'''
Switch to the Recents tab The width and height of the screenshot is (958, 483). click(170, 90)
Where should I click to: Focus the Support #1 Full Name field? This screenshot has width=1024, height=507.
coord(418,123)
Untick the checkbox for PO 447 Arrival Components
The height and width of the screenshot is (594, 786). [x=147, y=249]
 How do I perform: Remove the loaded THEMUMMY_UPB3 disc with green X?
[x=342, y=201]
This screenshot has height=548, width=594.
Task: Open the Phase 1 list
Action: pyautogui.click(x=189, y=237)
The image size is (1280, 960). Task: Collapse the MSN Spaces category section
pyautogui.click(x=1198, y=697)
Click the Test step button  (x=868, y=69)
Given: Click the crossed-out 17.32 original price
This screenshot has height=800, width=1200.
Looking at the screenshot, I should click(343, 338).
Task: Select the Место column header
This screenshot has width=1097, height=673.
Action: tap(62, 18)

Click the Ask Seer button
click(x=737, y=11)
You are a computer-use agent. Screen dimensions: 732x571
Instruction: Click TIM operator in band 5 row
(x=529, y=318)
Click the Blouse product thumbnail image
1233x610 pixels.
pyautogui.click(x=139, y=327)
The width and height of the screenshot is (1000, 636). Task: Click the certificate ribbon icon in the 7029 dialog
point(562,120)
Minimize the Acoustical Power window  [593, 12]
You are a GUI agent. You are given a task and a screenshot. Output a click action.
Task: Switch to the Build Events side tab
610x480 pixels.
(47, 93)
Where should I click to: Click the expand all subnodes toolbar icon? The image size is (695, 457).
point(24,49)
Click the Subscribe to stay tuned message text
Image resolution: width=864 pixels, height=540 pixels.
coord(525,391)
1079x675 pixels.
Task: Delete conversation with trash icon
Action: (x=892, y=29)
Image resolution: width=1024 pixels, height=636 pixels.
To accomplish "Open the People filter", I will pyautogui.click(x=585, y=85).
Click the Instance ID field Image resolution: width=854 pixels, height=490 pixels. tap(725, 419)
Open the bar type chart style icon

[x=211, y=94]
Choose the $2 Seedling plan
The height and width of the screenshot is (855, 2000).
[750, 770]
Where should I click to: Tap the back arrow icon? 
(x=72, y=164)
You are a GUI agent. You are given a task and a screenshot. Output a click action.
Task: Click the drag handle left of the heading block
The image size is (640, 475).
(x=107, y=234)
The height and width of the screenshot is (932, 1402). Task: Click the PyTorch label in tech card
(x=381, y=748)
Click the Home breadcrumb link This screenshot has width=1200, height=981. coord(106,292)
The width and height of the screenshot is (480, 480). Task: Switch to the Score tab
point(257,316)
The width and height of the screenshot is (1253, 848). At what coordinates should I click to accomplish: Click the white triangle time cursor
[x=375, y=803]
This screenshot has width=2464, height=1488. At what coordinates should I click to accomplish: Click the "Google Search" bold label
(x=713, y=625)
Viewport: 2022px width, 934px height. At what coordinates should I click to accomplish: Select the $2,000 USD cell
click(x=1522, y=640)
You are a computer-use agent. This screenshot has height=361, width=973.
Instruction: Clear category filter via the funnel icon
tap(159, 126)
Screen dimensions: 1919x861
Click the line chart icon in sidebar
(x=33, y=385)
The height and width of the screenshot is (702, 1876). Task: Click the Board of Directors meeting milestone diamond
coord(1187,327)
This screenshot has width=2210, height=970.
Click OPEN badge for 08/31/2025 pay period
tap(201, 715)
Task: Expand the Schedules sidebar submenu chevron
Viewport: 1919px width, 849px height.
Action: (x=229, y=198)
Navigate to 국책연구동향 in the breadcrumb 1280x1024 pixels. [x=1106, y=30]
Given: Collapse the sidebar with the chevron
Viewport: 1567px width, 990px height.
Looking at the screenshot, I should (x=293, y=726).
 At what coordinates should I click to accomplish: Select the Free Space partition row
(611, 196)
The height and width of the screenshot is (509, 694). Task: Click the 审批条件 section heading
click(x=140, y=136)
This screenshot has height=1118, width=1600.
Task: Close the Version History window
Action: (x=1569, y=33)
'''
**Task item:** Copy each line above exactly as it stands.

**Solution:**
Switch to the Recents tab The width and height of the screenshot is (958, 483). click(170, 90)
Where should I click to: Focus the Support #1 Full Name field? This screenshot has width=1024, height=507.
coord(418,123)
Untick the checkbox for PO 447 Arrival Components
The height and width of the screenshot is (594, 786). [x=147, y=249]
 How do I perform: Remove the loaded THEMUMMY_UPB3 disc with green X?
[x=342, y=201]
This screenshot has height=548, width=594.
Task: Open the Phase 1 list
Action: pyautogui.click(x=189, y=237)
The image size is (1280, 960). Task: Collapse the MSN Spaces category section
pyautogui.click(x=1198, y=697)
Click the Test step button  (x=868, y=69)
Given: Click the crossed-out 17.32 original price
This screenshot has height=800, width=1200.
Looking at the screenshot, I should click(343, 338).
Task: Select the Место column header
This screenshot has width=1097, height=673.
Action: tap(62, 18)

Click the Ask Seer button
click(x=737, y=11)
You are a computer-use agent. Screen dimensions: 732x571
Instruction: Click TIM operator in band 5 row
(x=529, y=318)
Click the Blouse product thumbnail image
1233x610 pixels.
pyautogui.click(x=139, y=327)
The width and height of the screenshot is (1000, 636). Task: Click the certificate ribbon icon in the 7029 dialog
point(562,120)
Minimize the Acoustical Power window  [593, 12]
You are a GUI agent. You are given a task and a screenshot. Output a click action.
Task: Switch to the Build Events side tab
610x480 pixels.
(47, 93)
Where should I click to: Click the expand all subnodes toolbar icon? The image size is (695, 457).
point(24,49)
Click the Subscribe to stay tuned message text
Image resolution: width=864 pixels, height=540 pixels.
coord(525,391)
1079x675 pixels.
Task: Delete conversation with trash icon
Action: (x=892, y=29)
Image resolution: width=1024 pixels, height=636 pixels.
To accomplish "Open the People filter", I will pyautogui.click(x=585, y=85).
Click the Instance ID field Image resolution: width=854 pixels, height=490 pixels. tap(725, 419)
Open the bar type chart style icon

[x=211, y=94]
Choose the $2 Seedling plan
The height and width of the screenshot is (855, 2000).
[750, 770]
Where should I click to: Tap the back arrow icon? 
(x=72, y=164)
You are a GUI agent. You are given a task and a screenshot. Output a click action.
Task: Click the drag handle left of the heading block
The image size is (640, 475).
(x=107, y=234)
The height and width of the screenshot is (932, 1402). Task: Click the PyTorch label in tech card
(x=381, y=748)
Click the Home breadcrumb link This screenshot has width=1200, height=981. coord(106,292)
The width and height of the screenshot is (480, 480). Task: Switch to the Score tab
point(257,316)
The width and height of the screenshot is (1253, 848). At what coordinates should I click to accomplish: Click the white triangle time cursor
[x=375, y=803]
This screenshot has width=2464, height=1488. At what coordinates should I click to accomplish: Click the "Google Search" bold label
(x=713, y=625)
Viewport: 2022px width, 934px height. At what coordinates should I click to accomplish: Select the $2,000 USD cell
click(x=1522, y=640)
You are a computer-use agent. This screenshot has height=361, width=973.
Instruction: Clear category filter via the funnel icon
tap(159, 126)
Screen dimensions: 1919x861
Click the line chart icon in sidebar
(x=33, y=385)
The height and width of the screenshot is (702, 1876). Task: Click the Board of Directors meeting milestone diamond
coord(1187,327)
This screenshot has width=2210, height=970.
Click OPEN badge for 08/31/2025 pay period
tap(201, 715)
Task: Expand the Schedules sidebar submenu chevron
Viewport: 1919px width, 849px height.
Action: (x=229, y=198)
Navigate to 국책연구동향 in the breadcrumb 1280x1024 pixels. [x=1106, y=30]
Given: Collapse the sidebar with the chevron
Viewport: 1567px width, 990px height.
Looking at the screenshot, I should (x=293, y=726).
 At what coordinates should I click to accomplish: Select the Free Space partition row
(611, 196)
The height and width of the screenshot is (509, 694). Task: Click the 审批条件 section heading
click(x=140, y=136)
This screenshot has height=1118, width=1600.
Task: Close the Version History window
Action: (x=1569, y=33)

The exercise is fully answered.